We are urged to show our support for our brave health and other essential workers by clapping, and banging pots and pans in a somewhat North Korean programmed surge of emotion. But nobody (with the exception of a few lone industry leaders) says that seafarers and indeed the whole shipping industry are every bit as essential and, in terms of doing their jobs in difficult times, heroic. Their statements, however firm, don’t seem to resonate with either public or governments.
There was an extraordinary picture of Manila Bay, not a place on normal cruise itineraries, which showed no fewer than seven gigantic cruise ships, anchored in the roadstead. They were, of course, landing their huge numbers of hotel staff, which unfriendly governments elsewhere were refusing to permit, lest they contaminate the local population on the way to their airports. In some countries, which in normal times would see port managements desperate to persuade cruise ships to call, there has been extraordinary hostility, the inference that their “customers” were plague ships which should be driven away from their shores forthwith.
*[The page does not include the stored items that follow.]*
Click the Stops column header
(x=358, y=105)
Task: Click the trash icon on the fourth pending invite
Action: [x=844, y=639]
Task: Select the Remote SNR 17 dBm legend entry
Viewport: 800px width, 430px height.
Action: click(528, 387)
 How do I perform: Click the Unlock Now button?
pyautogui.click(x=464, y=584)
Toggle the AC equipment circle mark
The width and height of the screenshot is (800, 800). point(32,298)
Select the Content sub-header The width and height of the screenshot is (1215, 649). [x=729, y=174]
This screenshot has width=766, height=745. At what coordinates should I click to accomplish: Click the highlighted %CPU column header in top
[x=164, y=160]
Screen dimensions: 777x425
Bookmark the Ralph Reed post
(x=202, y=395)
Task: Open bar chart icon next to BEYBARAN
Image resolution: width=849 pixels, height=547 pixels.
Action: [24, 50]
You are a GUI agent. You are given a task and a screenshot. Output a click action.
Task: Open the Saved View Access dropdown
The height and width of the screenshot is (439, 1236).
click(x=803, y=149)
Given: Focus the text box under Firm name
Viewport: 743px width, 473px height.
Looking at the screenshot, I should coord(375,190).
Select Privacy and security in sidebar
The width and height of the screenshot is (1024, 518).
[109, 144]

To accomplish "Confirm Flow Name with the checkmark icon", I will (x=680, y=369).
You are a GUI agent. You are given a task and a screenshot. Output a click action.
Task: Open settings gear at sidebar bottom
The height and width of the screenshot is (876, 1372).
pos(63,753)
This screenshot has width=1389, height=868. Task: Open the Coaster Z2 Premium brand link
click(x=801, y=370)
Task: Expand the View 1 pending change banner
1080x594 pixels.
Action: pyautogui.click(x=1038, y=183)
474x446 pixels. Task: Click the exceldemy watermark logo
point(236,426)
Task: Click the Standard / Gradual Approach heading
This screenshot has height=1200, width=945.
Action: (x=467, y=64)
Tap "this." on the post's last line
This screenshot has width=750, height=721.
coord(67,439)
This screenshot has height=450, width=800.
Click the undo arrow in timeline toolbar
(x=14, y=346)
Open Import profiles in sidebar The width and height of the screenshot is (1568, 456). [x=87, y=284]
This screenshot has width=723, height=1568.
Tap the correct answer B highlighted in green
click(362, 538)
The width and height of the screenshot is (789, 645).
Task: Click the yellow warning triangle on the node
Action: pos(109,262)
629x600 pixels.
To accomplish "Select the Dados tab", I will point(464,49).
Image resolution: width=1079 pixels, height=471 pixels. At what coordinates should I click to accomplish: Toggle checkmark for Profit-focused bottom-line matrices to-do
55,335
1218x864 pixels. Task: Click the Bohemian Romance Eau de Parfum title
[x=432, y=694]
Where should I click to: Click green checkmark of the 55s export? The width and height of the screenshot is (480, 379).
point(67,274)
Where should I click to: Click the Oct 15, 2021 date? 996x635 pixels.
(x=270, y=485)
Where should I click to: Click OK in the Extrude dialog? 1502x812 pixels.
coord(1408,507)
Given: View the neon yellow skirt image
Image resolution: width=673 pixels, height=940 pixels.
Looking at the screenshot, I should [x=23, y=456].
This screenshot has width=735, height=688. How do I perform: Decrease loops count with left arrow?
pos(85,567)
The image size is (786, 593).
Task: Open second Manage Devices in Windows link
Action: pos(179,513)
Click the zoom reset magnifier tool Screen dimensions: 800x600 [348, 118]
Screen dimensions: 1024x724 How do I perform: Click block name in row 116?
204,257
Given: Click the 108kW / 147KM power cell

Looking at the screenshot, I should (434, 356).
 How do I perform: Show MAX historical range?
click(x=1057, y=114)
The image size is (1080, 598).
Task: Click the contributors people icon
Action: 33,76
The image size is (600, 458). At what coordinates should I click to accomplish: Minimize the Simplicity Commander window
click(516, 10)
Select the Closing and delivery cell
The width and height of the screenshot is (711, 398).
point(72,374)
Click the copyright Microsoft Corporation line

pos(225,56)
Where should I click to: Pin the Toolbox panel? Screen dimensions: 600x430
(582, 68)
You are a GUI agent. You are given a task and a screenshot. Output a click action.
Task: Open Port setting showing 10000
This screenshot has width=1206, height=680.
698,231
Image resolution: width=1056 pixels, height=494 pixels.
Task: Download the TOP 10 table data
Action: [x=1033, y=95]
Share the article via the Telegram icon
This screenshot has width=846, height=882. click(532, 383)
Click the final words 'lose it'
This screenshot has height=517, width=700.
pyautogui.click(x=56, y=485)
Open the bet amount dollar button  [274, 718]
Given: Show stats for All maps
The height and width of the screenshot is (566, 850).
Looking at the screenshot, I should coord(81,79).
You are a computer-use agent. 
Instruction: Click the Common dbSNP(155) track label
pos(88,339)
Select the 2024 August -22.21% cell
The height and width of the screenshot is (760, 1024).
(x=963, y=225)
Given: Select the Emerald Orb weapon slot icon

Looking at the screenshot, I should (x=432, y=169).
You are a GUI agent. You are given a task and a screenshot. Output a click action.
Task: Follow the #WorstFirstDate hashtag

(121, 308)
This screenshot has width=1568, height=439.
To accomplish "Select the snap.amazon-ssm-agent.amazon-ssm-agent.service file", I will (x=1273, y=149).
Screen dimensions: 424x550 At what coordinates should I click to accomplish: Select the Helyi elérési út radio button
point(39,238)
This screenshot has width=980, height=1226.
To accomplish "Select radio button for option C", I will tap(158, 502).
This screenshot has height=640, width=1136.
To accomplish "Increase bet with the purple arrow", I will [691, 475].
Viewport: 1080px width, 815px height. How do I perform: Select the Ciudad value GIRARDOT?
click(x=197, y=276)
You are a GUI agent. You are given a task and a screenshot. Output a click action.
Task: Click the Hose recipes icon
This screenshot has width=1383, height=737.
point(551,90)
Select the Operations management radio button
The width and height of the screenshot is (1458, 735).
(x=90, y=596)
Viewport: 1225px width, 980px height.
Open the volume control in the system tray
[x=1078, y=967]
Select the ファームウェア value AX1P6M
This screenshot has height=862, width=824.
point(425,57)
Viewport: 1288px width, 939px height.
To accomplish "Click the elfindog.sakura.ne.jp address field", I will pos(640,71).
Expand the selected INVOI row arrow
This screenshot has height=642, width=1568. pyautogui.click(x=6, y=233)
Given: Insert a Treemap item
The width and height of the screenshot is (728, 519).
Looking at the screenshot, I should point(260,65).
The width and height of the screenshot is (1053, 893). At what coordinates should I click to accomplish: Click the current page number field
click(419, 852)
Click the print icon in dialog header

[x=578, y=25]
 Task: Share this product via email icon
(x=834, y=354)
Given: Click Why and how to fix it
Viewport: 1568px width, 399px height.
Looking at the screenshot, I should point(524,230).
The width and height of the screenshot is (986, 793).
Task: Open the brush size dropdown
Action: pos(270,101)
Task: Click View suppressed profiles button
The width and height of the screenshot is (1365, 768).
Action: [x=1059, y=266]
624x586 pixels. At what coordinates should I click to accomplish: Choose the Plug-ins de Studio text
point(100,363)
There have been some very nasty incidents, like calls for emergency medical assistance from ships being peremptorily refused, even when there was not the slightest suggestion that there was any contagion aboard. In one case it was a suspected stroke, an emergency that requires instant evacuation and not negotiations taking days, by which the patient will have been damaged beyond repair, or dead.
It maybe doesn’t help that shipping today is so remorselessly “international”, with no apparent links to virtually any nation, in a pandemic in which national and even local opinion matters. Take, for instance, the statement from P&O Ferries which operates around the UK and Europe which asked for UK government assistance to keep their operation afloat, without their travelling passengers. It was a cue for hollow laughter, people recalling that the company is beneficially owned in Dubai, and that the company had recently removed their ships from the UK flag, to the considerable distress of the struggling ship registry. It might be a big employer of locals, and logistically an essential service, but that didn’t really register.
Where is your flag, when the chips are down and you need the assistance of governments, and in an international organisation, which government ought you to approach? It was a dilemma perfectly encapsulated in the cruise sector, with three quarters of fleet and most of the biggest operators registering their ships for financial convenience and manning them from around the world. One was reminded of the Iran-Iraq war and the attacks of heroic aviators on tankers in the gulf, with owners rapidly re-registering their ships under flags which might offer them some naval protection in organised convoys. When the chips were down, the convenient registers weren’t that convenient. You don’t need a heart of stone to recall cynical thoughts, noting that once the missiles and bombs had stopped flying around, they quickly went back to their convenient havens.
Your accountants might greatly approve of your efforts to discover the cheapest possible register for your ships, and be delighted when you man them from the best bargains in the international manpower bazaar, but you needn’t think that there will be any support from governments, on the rare occasions when you need them.
The consul of some microstate isn’t going to leap to your defence when there are problems that can only be resolved by a responsible flag state (the Marshall Islands being a rare exception). And what is being thrown up by a pandemic does not lend themselves to solutions other than those in which governments – sensible flag states – need to be involved. Perhaps, when the dust settles after this dreadful time, the survivors might ponder on these things and ask themselves who their friends really are?